> [Material shown]:
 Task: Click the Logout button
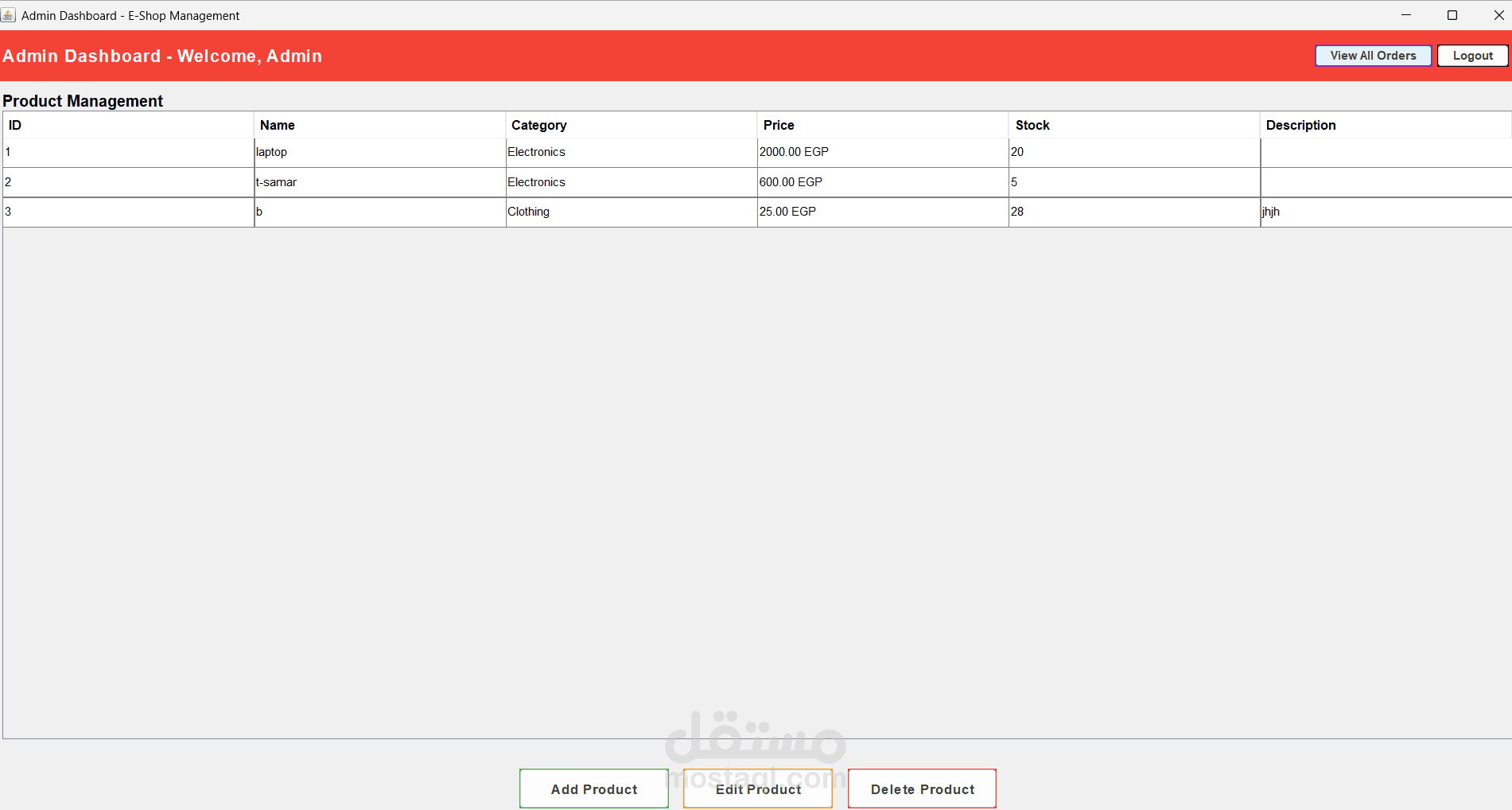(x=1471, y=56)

---

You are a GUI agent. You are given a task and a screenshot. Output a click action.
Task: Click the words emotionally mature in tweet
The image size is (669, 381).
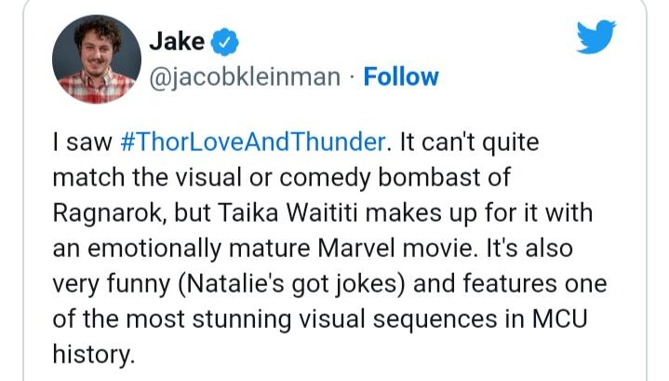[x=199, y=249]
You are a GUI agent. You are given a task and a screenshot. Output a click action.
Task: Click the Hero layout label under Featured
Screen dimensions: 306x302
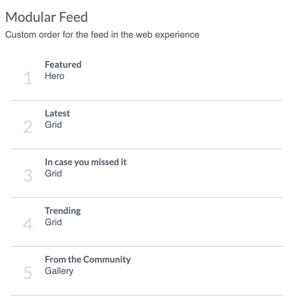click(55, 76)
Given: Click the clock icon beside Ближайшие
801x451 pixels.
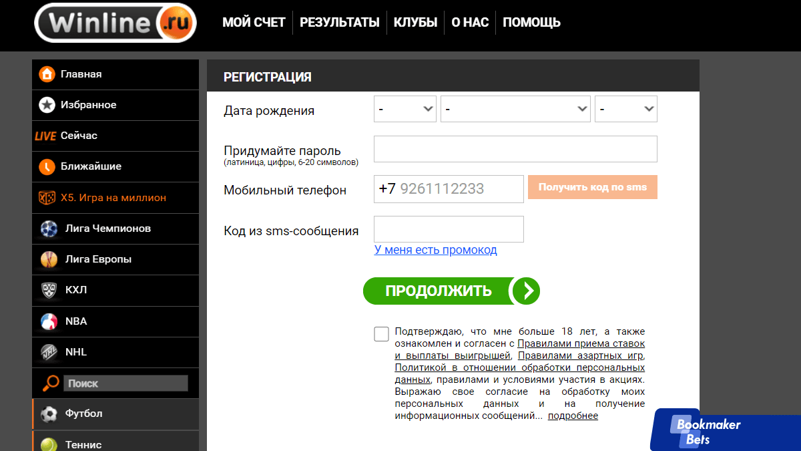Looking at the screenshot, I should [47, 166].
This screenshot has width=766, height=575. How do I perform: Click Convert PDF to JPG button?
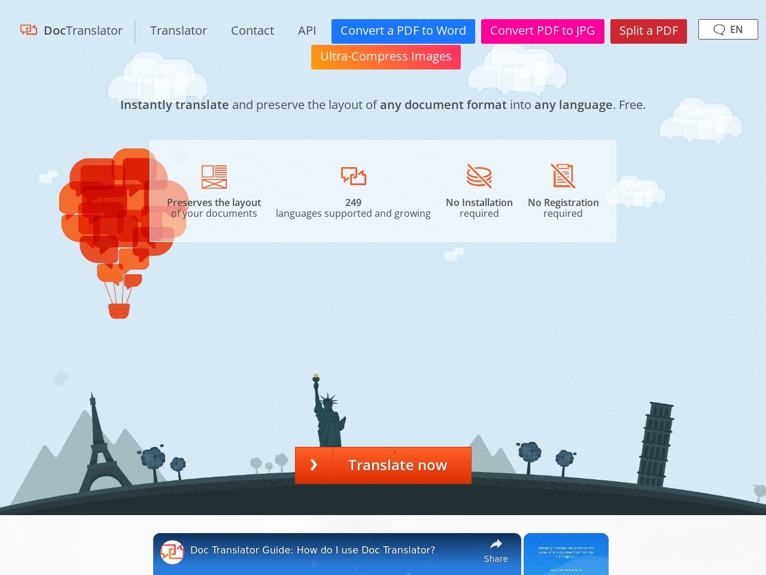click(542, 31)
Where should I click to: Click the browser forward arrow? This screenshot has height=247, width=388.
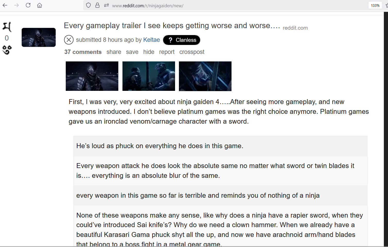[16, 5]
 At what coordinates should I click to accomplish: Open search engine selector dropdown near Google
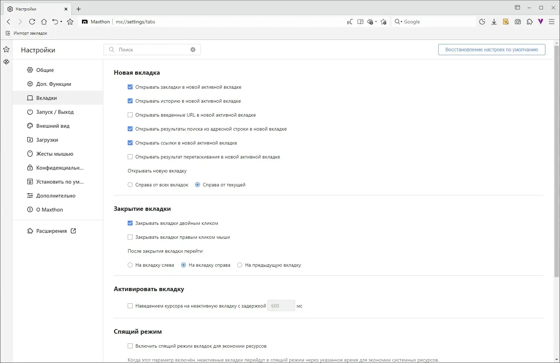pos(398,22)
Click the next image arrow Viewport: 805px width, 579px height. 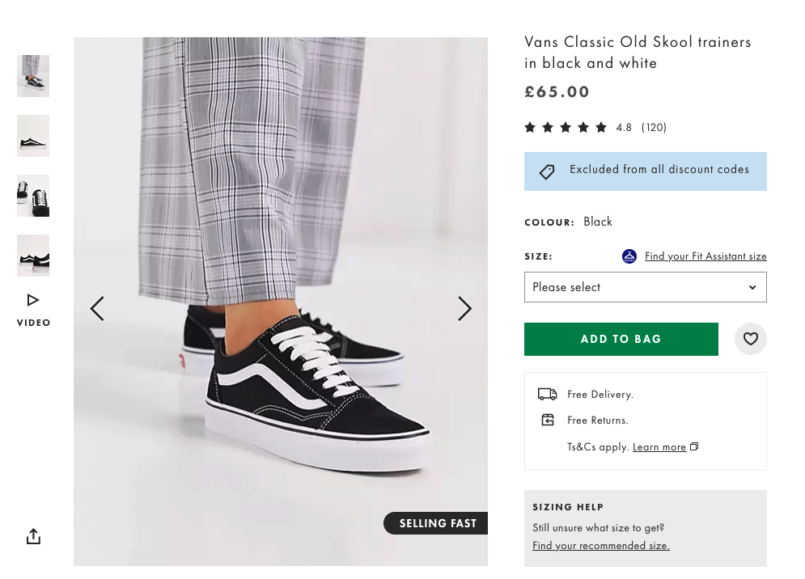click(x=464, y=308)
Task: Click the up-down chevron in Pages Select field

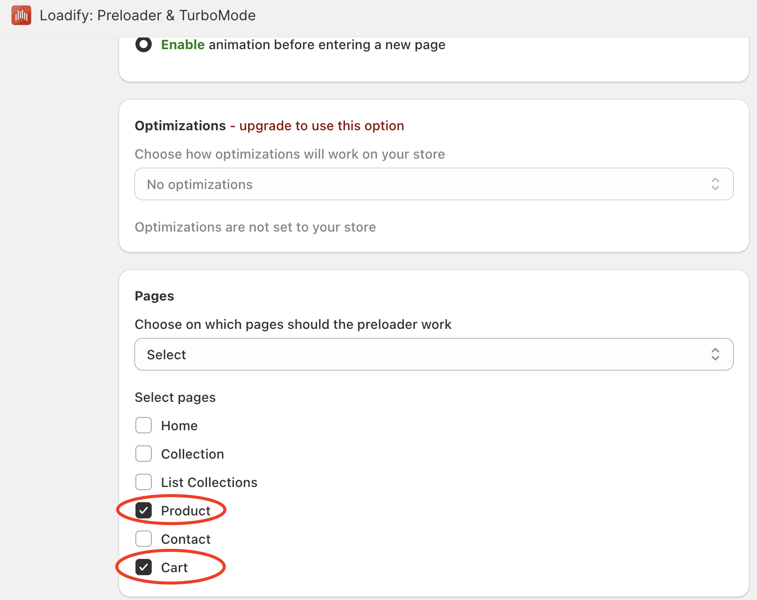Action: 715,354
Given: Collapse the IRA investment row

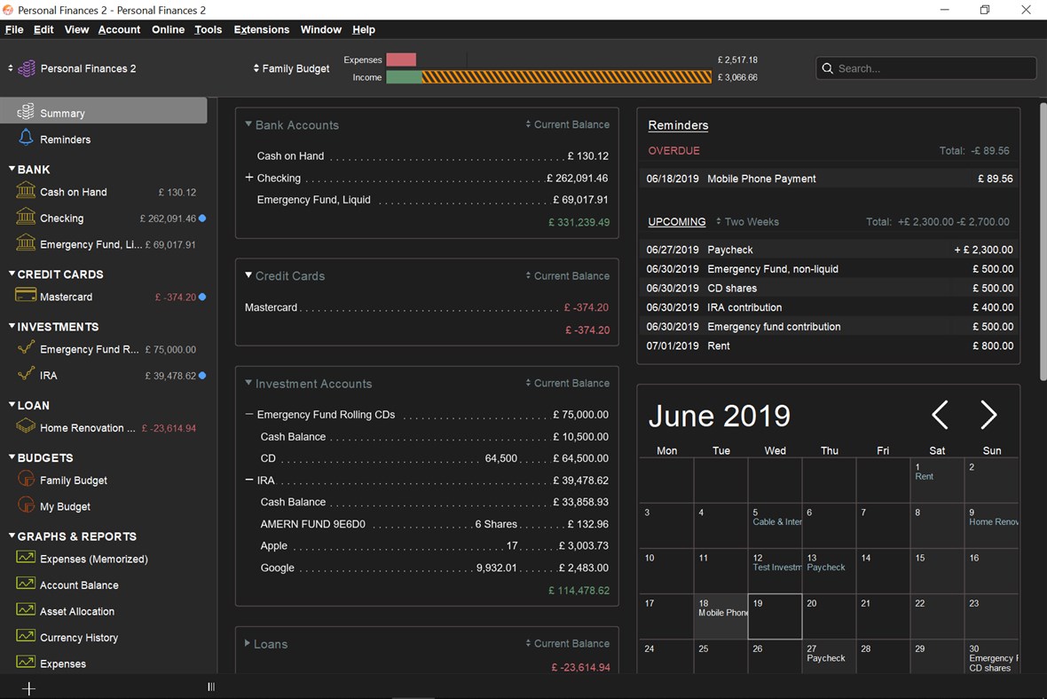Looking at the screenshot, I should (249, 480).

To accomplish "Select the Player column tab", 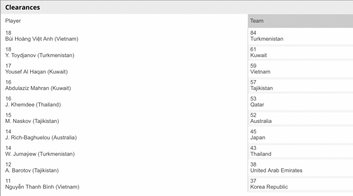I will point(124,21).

==

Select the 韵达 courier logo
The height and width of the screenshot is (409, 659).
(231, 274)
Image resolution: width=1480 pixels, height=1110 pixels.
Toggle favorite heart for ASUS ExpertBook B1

> [What you need to do]: Rename "heart" to "star" in the material between the lines holding "Image resolution: width=1480" and "Toggle favorite heart for ASUS ExpertBook B1", inclusive, and give only those lines back with nothing else changed.

> [Response to this exercise]:
Image resolution: width=1480 pixels, height=1110 pixels.
Toggle favorite star for ASUS ExpertBook B1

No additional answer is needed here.